# [SOLVED] No A on Yamaha DX220 Keyboard



## jeffpm (Feb 2, 2012)

My keyboard has just started refusing to play any A in any octave. It also does not register the key as being pressed on the display. I am a qualified Aircraft Instrument Fitter, so should be able to handle fixing it, but because I am not familiar with the equipment I don't know where to start


----------



## jaythorpe522 (Sep 7, 2010)

Hi Jeff

Might not be the right forum, but will try...

First off, I would be careful assuming this is a hardware issue. Unless I'm mistaken, this is a sampled-voice piano. The file-structure can get corrupted (basically, your 'a's could be lost).

I've never taken apart anything nearly as complex as a dgx 220. The simple ones I have disassembled had a series of pressure sensitive strips running laterally. When food particles/other gunk got stuck under specific keys, they stopped working... so if you've been feeding the fornits (I hope at least one person gets the reference), they must live under your 'a's.

I will see if I can find schematics of some sort and see if there's any way a hardware issue could affect every octave of a note.

A "yamaha-qualified" dealer/repairman may be in your future...

jw


----------



## jeffpm (Feb 2, 2012)

*Re: No A on Yamaha DX220 Keyboard*

To jw: Suspected as much, am extremely grateful for any assistance. I am miles from anywhere and Yam Qual Tech would be a very expensive exercise which I can't afford at the moment. I am thinking that if you are right there must be a common point that is somehow frequency modulated. Thank you very much for taking the trouble to reply so promptly. Also posted on the keyboard forum, but it seems to be a technical issue.


----------



## jeffpm (Feb 2, 2012)

*Re: No A on Yamaha DX220 Keyboard*

With some direction from DickR on the keyboard forum, I took the keyboard apart and cleaned the keys pads and circuit board with a soft clean brush I had. It now works fine. Not a difficult job, Thanks again.


----------



## jaythorpe522 (Sep 7, 2010)

Jeff -- real glad it worked out for you. It's nice when a problem with an electronic device is simple electronics rather than software... 

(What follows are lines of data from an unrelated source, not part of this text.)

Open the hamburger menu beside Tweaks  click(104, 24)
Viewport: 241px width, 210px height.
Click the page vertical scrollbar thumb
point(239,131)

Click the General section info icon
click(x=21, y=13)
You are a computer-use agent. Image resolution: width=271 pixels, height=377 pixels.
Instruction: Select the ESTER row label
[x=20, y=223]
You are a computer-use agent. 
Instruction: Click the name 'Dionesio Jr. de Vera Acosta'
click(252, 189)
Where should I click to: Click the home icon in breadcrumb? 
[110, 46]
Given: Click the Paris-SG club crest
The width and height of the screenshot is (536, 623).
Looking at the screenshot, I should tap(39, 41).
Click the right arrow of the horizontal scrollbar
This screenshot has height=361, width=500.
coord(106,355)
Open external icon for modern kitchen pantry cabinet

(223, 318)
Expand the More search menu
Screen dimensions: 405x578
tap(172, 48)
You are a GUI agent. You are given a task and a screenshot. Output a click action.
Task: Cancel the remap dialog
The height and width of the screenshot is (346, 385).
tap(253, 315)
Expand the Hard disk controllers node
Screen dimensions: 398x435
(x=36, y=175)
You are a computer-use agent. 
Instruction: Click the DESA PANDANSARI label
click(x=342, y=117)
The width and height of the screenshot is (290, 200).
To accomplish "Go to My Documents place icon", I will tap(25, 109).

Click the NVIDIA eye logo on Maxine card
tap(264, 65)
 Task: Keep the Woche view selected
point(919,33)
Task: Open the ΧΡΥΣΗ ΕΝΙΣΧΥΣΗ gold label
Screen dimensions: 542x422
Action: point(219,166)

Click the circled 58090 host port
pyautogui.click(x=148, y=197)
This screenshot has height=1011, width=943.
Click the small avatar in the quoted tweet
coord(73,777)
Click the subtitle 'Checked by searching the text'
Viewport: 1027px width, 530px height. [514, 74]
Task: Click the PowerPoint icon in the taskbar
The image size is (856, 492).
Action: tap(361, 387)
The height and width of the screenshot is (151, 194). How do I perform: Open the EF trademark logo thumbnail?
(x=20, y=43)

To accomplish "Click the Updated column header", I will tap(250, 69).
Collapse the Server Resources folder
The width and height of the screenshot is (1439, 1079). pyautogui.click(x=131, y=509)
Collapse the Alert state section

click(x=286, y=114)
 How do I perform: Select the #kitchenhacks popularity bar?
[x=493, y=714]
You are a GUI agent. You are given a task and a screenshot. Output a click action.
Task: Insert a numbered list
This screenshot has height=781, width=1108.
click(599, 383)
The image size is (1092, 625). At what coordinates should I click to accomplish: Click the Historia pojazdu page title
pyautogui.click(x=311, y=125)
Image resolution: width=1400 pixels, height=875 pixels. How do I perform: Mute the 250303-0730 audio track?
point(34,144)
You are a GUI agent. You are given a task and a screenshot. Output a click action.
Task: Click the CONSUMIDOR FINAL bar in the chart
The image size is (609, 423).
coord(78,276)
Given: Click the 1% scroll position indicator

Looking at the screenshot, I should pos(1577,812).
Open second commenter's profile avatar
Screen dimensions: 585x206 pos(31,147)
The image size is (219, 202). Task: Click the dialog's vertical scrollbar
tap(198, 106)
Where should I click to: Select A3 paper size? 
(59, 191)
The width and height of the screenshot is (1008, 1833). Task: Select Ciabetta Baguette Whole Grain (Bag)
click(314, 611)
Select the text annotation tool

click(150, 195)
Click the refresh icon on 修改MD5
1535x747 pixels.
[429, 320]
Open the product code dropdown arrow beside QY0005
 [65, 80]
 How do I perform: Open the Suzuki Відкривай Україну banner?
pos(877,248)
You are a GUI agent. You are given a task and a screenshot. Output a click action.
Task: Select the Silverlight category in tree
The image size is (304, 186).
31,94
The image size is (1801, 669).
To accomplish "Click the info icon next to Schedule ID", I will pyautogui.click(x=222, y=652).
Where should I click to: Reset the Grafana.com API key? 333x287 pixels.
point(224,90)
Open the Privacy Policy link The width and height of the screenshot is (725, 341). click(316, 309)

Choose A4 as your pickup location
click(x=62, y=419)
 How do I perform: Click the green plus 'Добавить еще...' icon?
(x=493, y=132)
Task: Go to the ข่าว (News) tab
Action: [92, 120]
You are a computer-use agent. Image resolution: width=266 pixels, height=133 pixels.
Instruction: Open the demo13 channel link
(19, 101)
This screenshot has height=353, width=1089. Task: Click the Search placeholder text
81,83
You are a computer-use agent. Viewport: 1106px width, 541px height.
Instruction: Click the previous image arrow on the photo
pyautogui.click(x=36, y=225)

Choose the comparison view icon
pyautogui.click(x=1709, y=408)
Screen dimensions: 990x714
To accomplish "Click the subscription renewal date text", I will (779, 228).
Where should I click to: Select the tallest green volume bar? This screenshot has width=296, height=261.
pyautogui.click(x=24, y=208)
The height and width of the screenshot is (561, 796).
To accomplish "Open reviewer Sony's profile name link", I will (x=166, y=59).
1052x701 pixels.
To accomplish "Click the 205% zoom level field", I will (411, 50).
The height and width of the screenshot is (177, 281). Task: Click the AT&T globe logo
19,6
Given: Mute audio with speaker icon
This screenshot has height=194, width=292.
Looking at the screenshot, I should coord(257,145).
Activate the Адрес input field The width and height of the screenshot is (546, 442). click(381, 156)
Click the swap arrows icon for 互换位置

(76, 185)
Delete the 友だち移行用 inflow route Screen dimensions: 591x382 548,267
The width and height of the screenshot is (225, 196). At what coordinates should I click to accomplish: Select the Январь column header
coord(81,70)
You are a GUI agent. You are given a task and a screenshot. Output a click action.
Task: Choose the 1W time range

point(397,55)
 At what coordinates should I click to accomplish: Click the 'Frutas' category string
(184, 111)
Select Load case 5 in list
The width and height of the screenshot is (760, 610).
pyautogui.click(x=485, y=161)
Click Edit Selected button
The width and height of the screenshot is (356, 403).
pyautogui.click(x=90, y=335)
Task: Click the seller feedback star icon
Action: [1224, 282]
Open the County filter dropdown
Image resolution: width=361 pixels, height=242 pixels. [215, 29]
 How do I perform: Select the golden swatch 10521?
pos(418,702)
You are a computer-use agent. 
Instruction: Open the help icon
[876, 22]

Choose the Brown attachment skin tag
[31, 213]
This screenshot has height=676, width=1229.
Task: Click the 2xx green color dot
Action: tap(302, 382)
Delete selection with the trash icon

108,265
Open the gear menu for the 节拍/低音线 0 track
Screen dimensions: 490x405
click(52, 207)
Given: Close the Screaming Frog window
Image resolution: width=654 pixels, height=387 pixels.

If that forum allows cross-/external posting, can you post a link to that thread (or that forum) so that people searching for the problem in the future might better come across a solution?

Thanks, and glad it worked out for you!


----------



## jeffpm (Feb 2, 2012)

The link to the keyboard forum is http://www.keyboardforums.com/no-yamaha-dx220-keyboard-t23587-new-post.html
Hope this helps


----------